─── SELECTED EXCERPT ───

= R. V. Bottomly =

American judge (1885–1961)

Raymond Victor Bottomly (July 16, 1885 – February 14, 1961), often called "R. V." or "Vic", was an American lawyer and judge who served as an associate justice of the Montana Supreme Court from 1949 to 1961. His legal and public service career in Montana spanned over four decades, including service as the state's Attorney General and as a county attorney.

==Early life, education, and career==
Born in Cedar Vale, Kansas, Bottomly received a B.S. from Emporia State University Teachers College, followed by a Bachelor of Laws degree from the University of Kansas in 1915. That same year, he moved to Montana, was admitted to the bar, and began practicing law in Harlem, Montana.

While at Kansas State Normal College, Bottomly was a founding member of the Phi Sigma Epsilon fraternity. The fraternity endured until 1984 when it merged with Phi Sigma Kappa. He became a member of the Freemasons in 1906. After moving to Montana, Bottomly became a charter member in Harlem. He was also a member of the Lions Club.

In 1916, Bottomly homesteaded in the Big Flat region north of Harlem, Montana. He served in the United States Army during World War I. In 1922, he became Blaine County Attorney, serving two terms, from 1922 to 1925. From 1933 to 1941, he was the Montana attorney for the U.S. Home Owners Loan Corporation based in Great Falls.

─── DATA LINES ───

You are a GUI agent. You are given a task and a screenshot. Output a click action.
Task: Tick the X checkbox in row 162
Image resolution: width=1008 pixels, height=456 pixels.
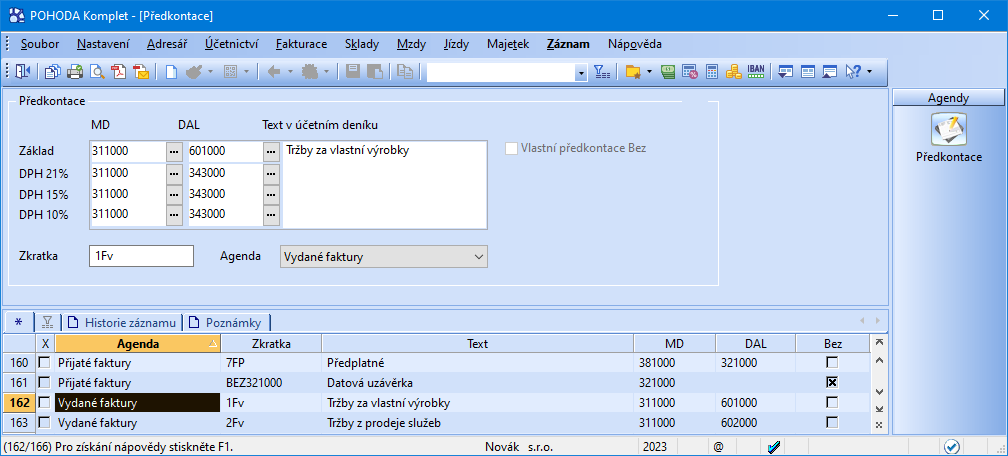click(x=44, y=403)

───

YOUR TASKS:
[A] Translate this sentence from the R. V. Bottomly biography into Spanish: "He served in the United States Army during World War I."
[B] Reproduce verbatim the stretch of the R. V. Bottomly biography from "American judge (1885–1961)" through "in Harlem, Montana.".
The material has no connection to the R. V. Bottomly biography.

LIST OF SOLUTIONS:
[A] Sirvió en el Ejército de los Estados Unidos durante la Primera Guerra Mundial.

[B]
American judge (1885–1961)

Raymond Victor Bottomly (July 16, 1885 – February 14, 1961), often called "R. V." or "Vic", was an American lawyer and judge who served as an associate justice of the Montana Supreme Court from 1949 to 1961. His legal and public service career in Montana spanned over four decades, including service as the state's Attorney General and as a county attorney.

==Early life, education, and career==
Born in Cedar Vale, Kansas, Bottomly received a B.S. from Emporia State University Teachers College, followed by a Bachelor of Laws degree from the University of Kansas in 1915. That same year, he moved to Montana, was admitted to the bar, and began practicing law in Harlem, Montana.